> _WHAT IS EXPECTED_
Your copy should hold only the lines from the one with "You are a computer-use" to the one with "Task: Choose the", both included, each exactly as it stands below, with no pictures.

> _DATA EXCERPTS_

▼▼▼

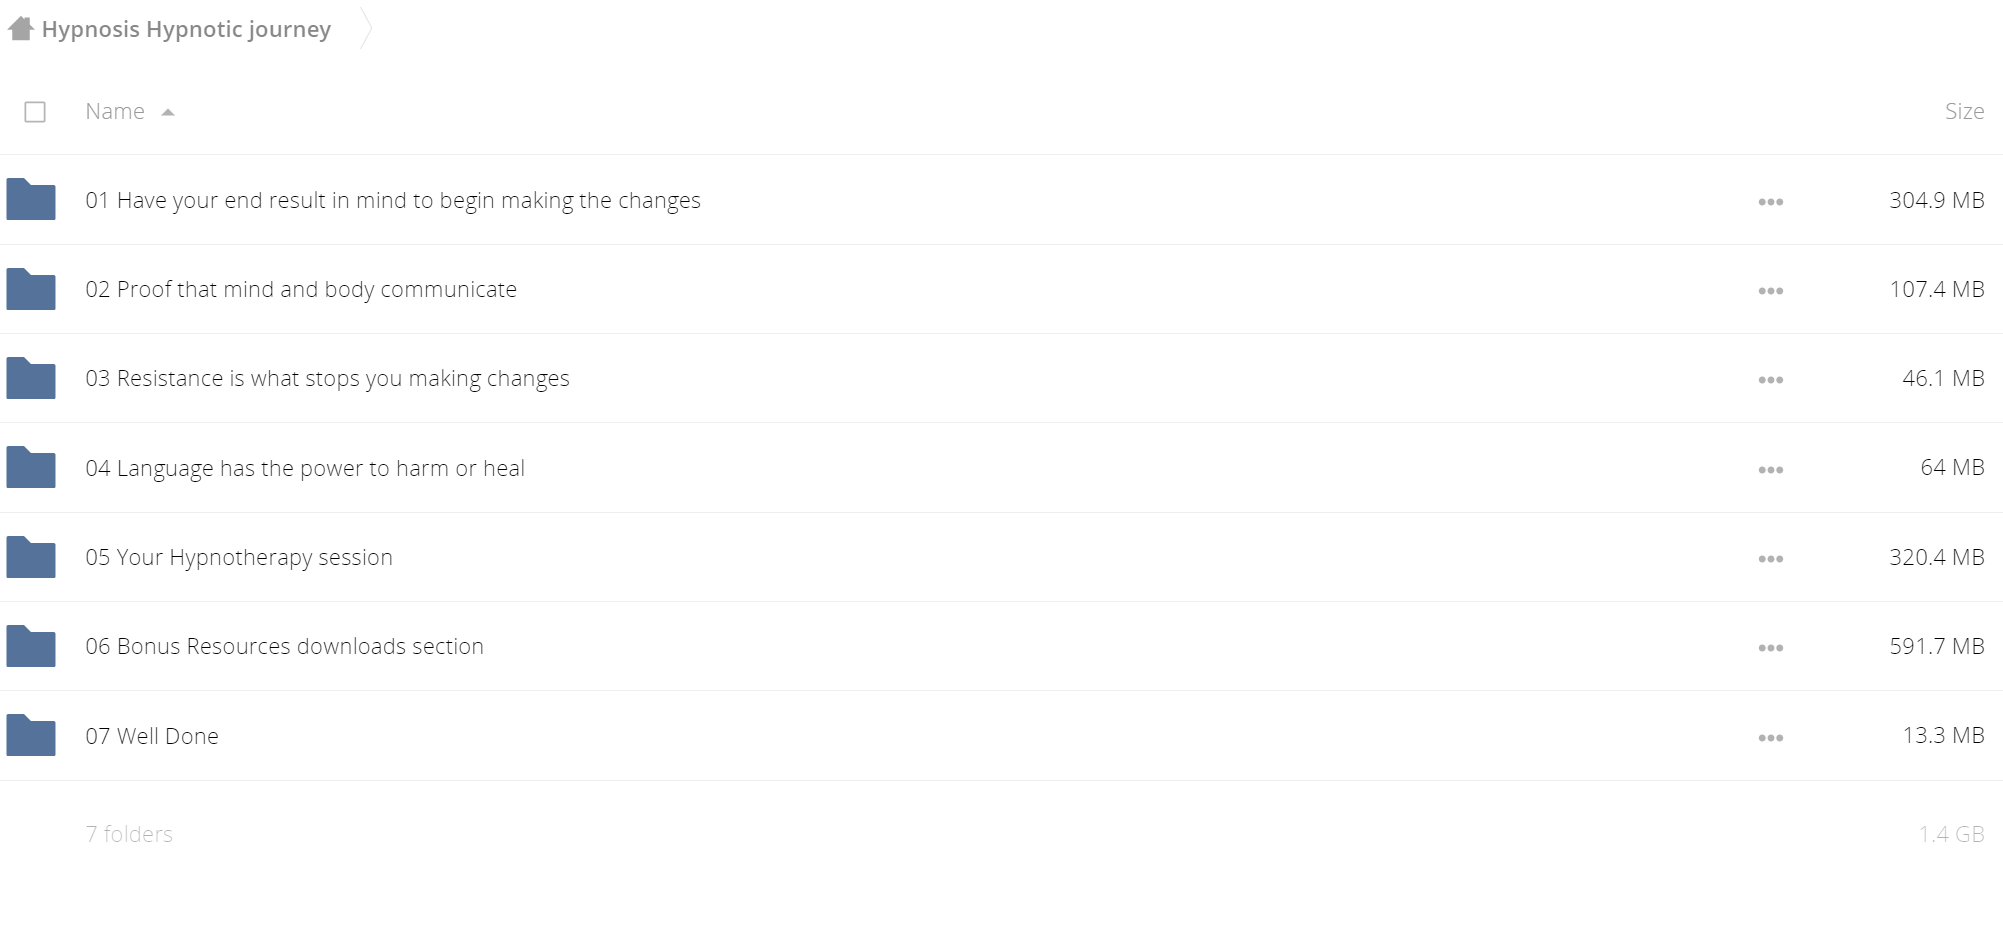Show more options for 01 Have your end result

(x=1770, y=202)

▲▲▲
▼▼▼

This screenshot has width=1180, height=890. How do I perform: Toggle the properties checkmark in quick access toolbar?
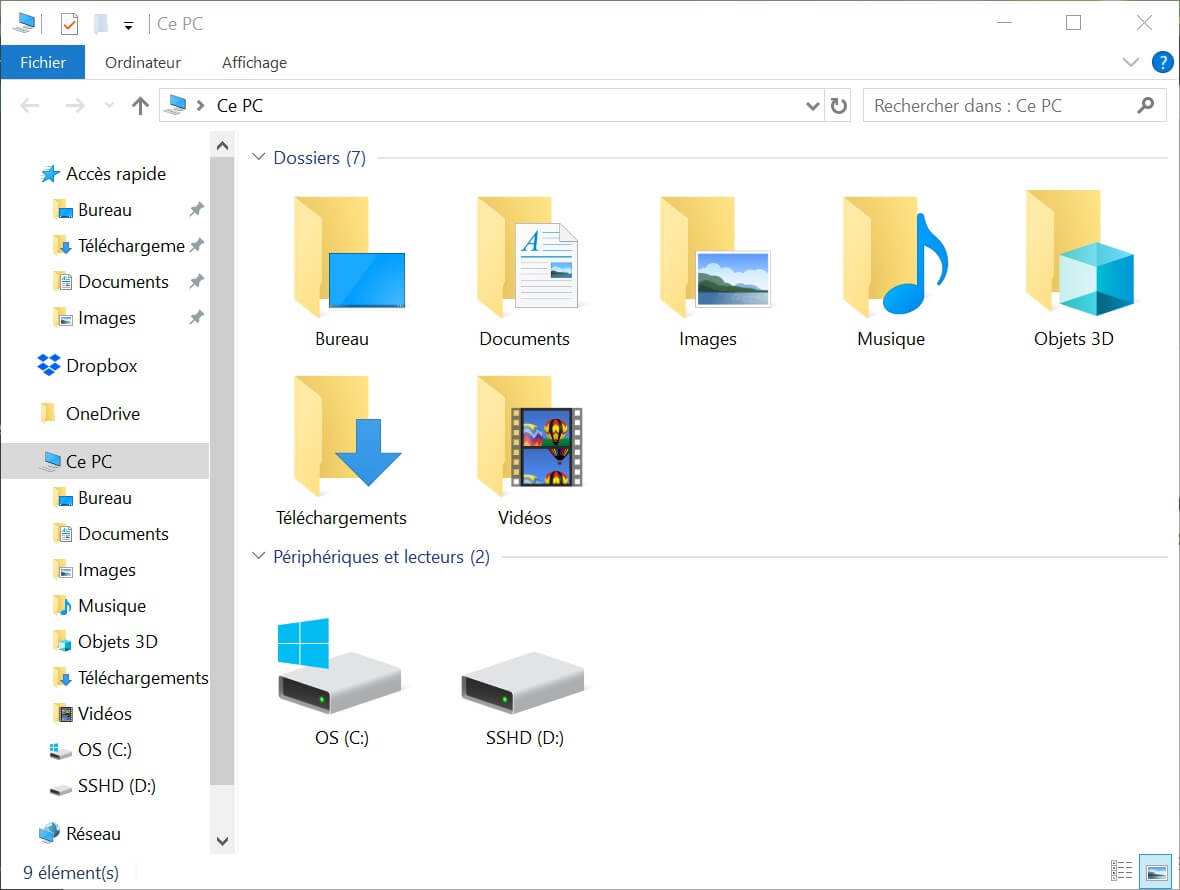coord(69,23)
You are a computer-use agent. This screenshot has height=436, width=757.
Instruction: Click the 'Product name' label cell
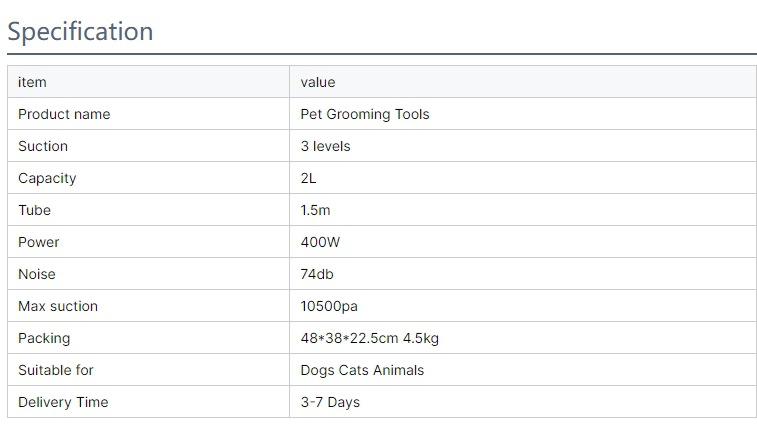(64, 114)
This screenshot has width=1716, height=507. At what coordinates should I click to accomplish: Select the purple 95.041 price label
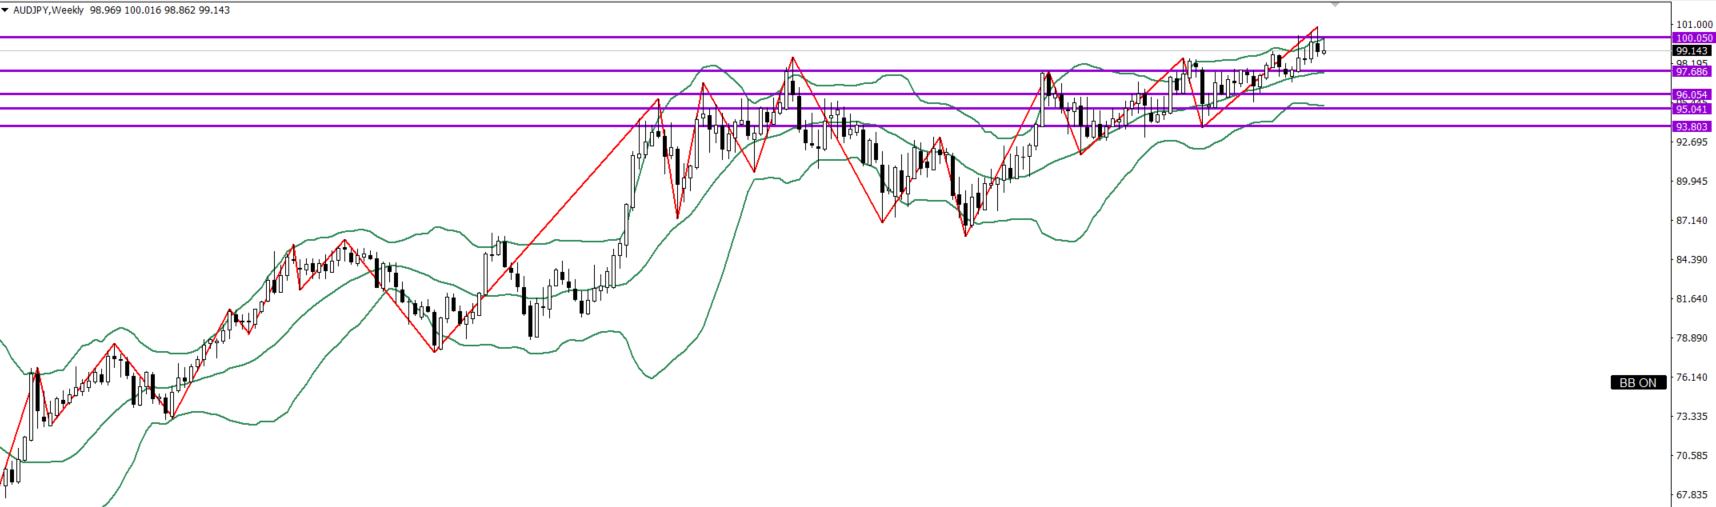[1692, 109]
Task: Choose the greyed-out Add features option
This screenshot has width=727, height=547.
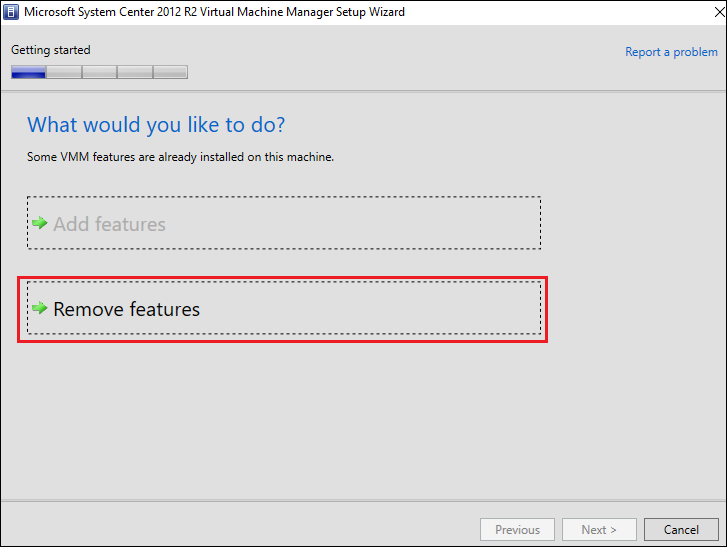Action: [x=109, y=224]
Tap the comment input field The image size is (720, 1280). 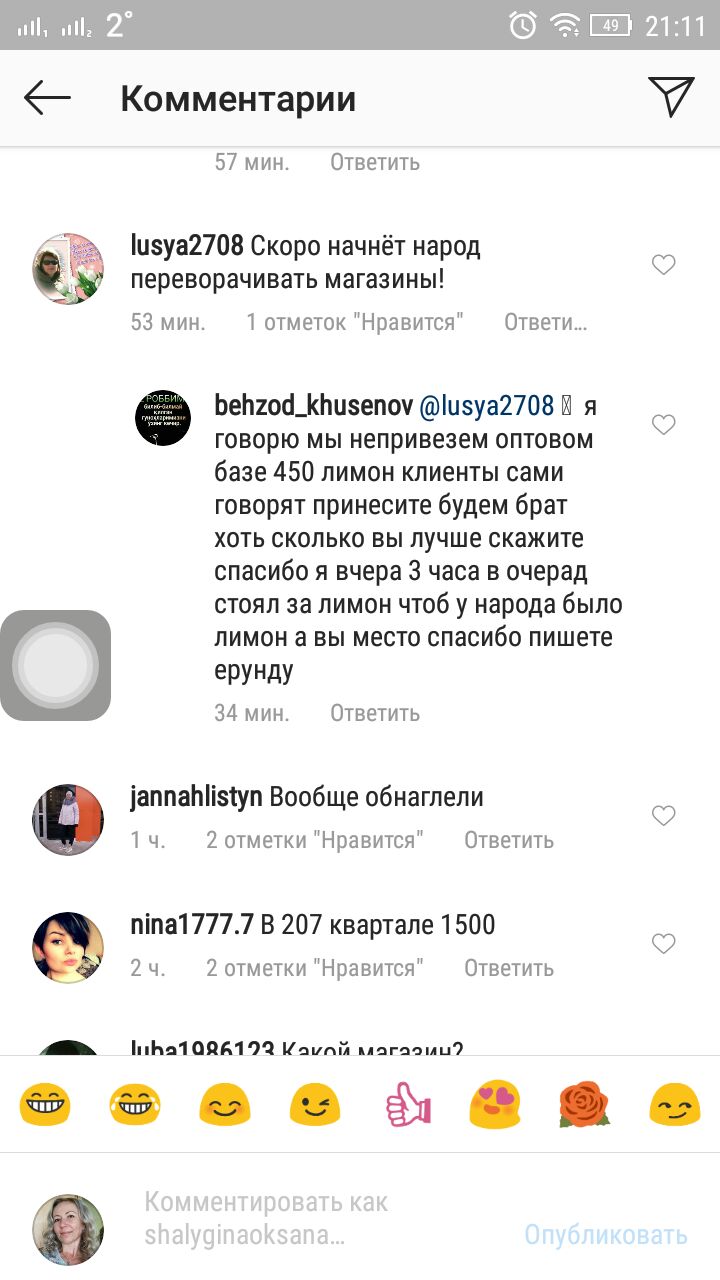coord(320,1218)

▲▲▲
▼▼▼

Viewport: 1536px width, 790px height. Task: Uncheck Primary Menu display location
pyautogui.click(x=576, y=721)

▲▲▲

> _RESULT OF THE EXERCISE_
You are a computer-use agent. This screenshot has height=436, width=757.
Instruction: Click the 'Product name' label cell
(64, 114)
This screenshot has width=1716, height=507. At what coordinates should I click to accomplish: Select the purple 95.041 price label
[1692, 109]
Task: Choose the greyed-out Add features option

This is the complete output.